John William Green (28 August 1887 – 6 May 1963) was an Australian rules footballer who played for the Geelong Football Club and the Collingwood Football Club in the Victorian Football League (VFL), and for the Brighton Football Club in the Victorian Football Association (VFA).

==Family==
The son of Thomas Henry Green (1850-1925), and Jane Green (1859-1936), née Wilson, John William Green was born at Birregurra, Victoria, on 28 August 1887.
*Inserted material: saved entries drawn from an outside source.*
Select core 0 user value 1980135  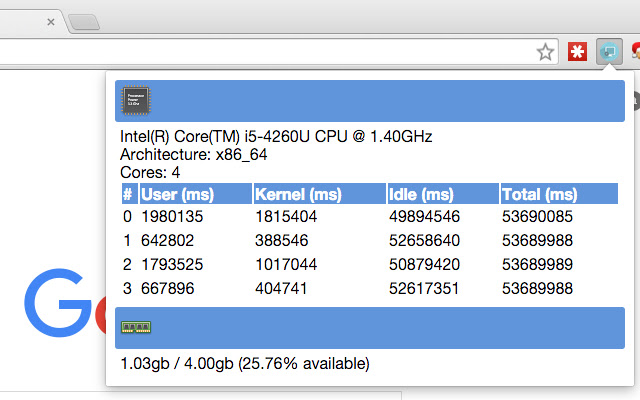(x=172, y=216)
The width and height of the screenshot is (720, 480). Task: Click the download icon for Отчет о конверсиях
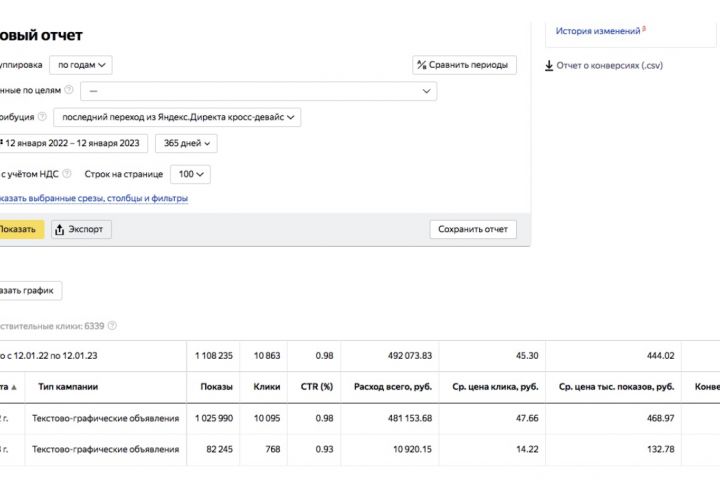(x=549, y=66)
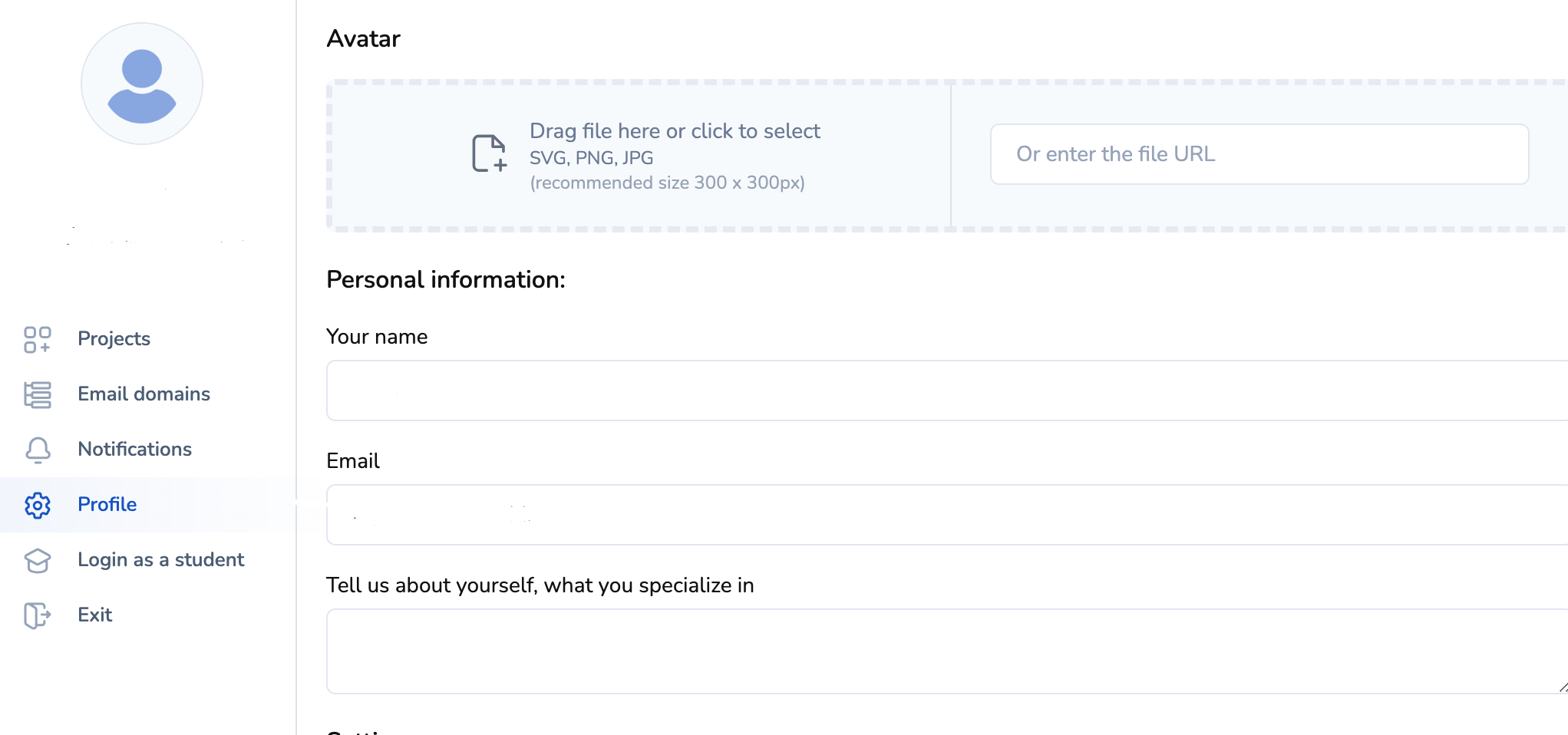Image resolution: width=1568 pixels, height=735 pixels.
Task: Open the Notifications page
Action: coord(134,450)
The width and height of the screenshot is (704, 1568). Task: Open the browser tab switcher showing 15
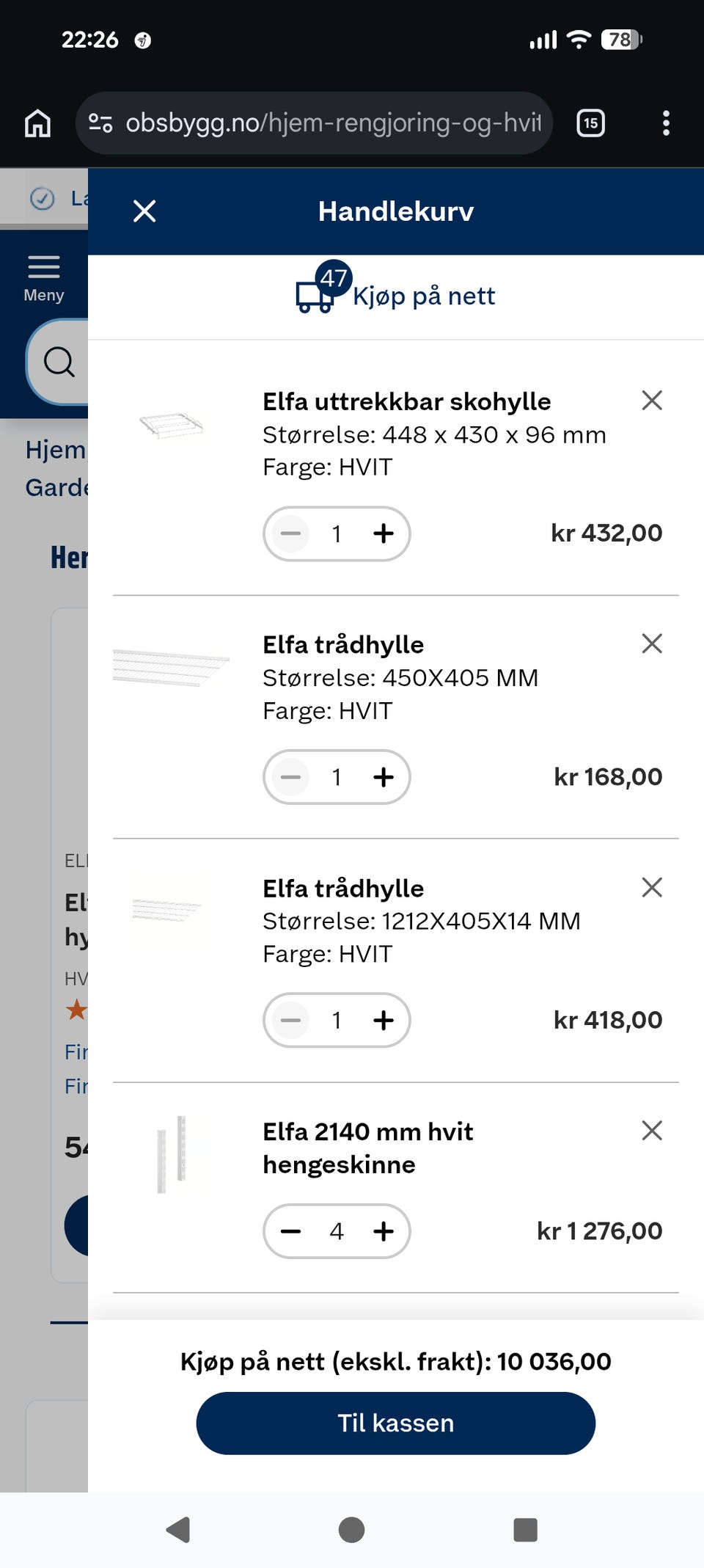pyautogui.click(x=591, y=123)
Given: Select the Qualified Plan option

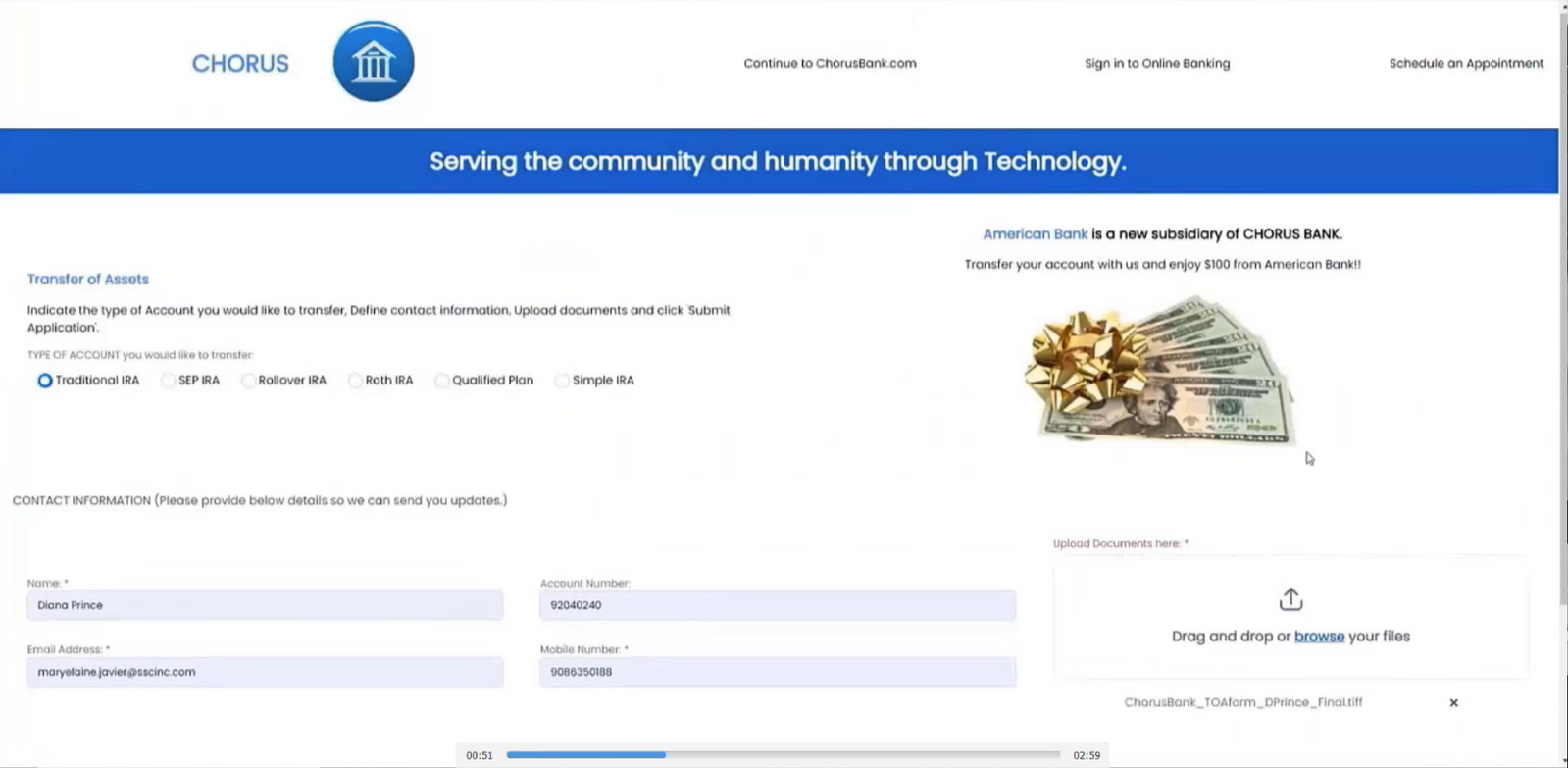Looking at the screenshot, I should [442, 381].
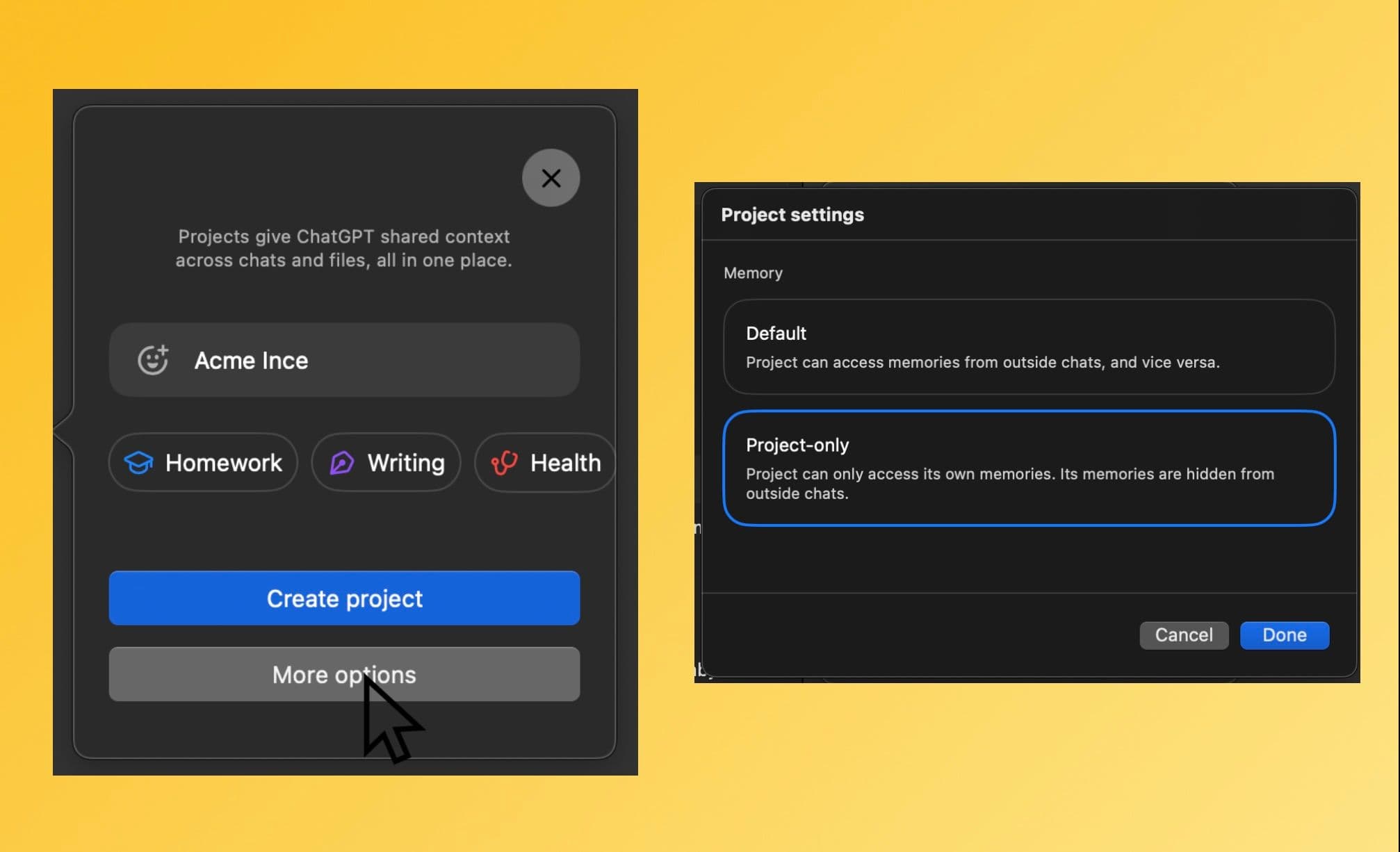Confirm Project settings with Done
This screenshot has height=852, width=1400.
pos(1285,635)
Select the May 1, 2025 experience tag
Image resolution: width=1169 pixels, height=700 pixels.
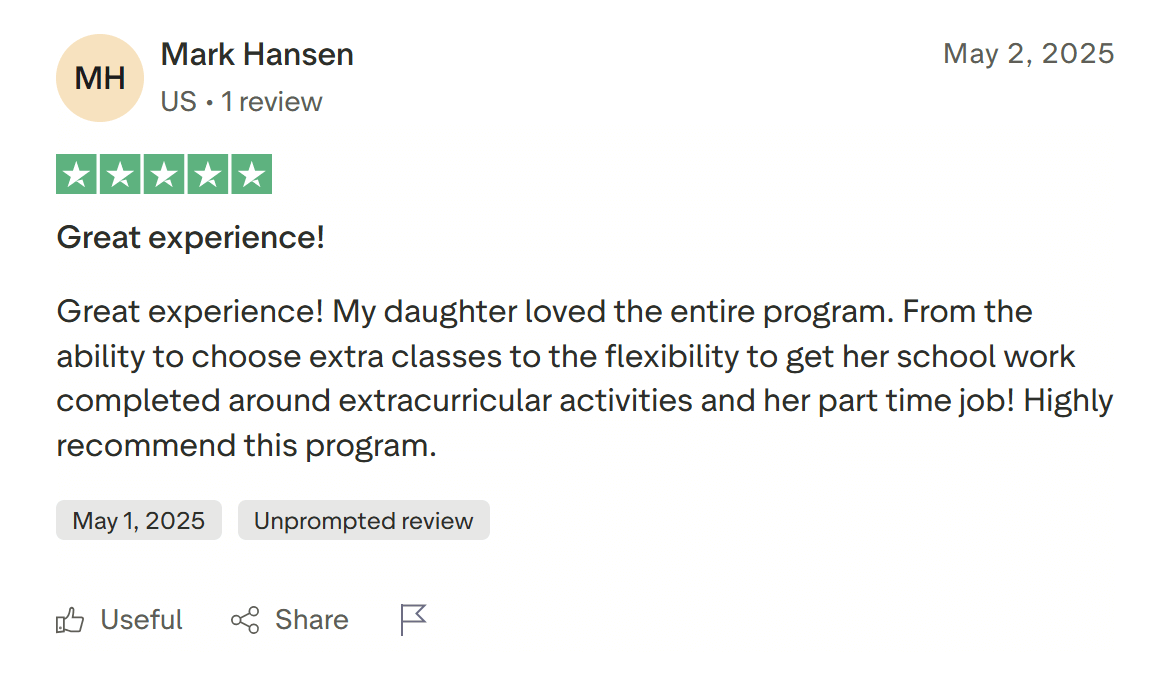tap(138, 520)
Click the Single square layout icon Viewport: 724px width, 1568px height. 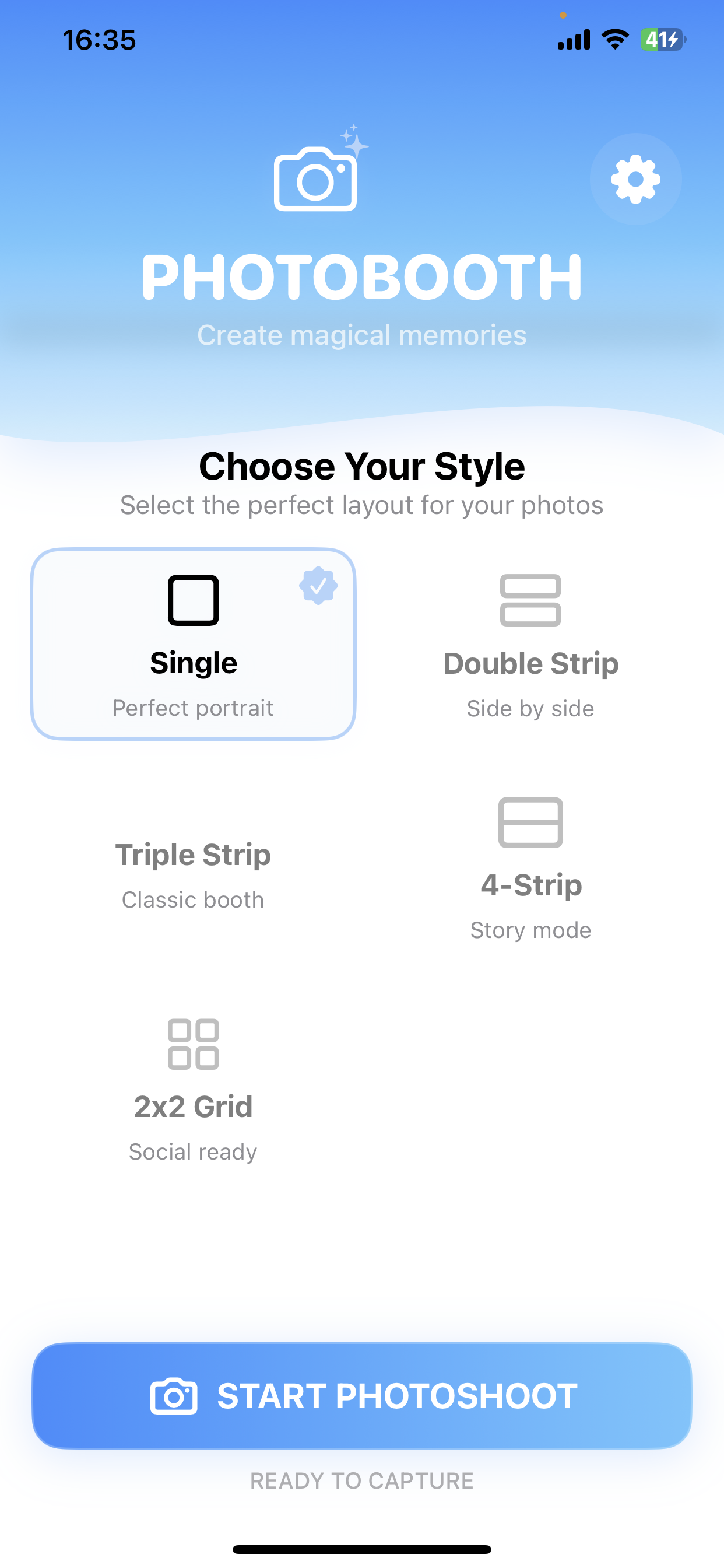pyautogui.click(x=193, y=600)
He married Jessie May Battle (1887–1959), in Collingwood, on 6 February 1915.

=="Jack Green"==
John William Green is one of four Jack Green's to have played VFL/AFL football; the others are:
- John Joseph Patrick "Jack" Green (1905–1960), not a relative, who played 126 games with Carlton and Hawthorn from 1929 to 1936.
- Jack Taylor Green (1919–1981), his son, who played 127 games with Collingwood from 1938 to 1949.
- Jack William Green (1947-), his grandson, who played 18 games with Collingwood from 1967 to 1969.

==Football==
===Geelong (VFL)===
Green played two games for Geelong in 1908.

===Collingwood (VFL)===
After two seasons out of the VFL, Green was granted a clearance from Geelong on 17 May 1911, and he went on to play for Collingwood from 1911 to 1918.

====Grand Finals====
Green played in four Grand Finals for Collingwood: the 6 point loss to Essendon in 1911, the 33 point loss to Carlton in 1915, the 35 point win over Fitzroy in 1917, and the 5 point loss to South Melbourne in 1918.

===Brighton (VFA)===
In 1919 he was appointed captain-coach of Brighton in the VFA.

==Death==
He died at Kew East, Victoria on 6 May 1963.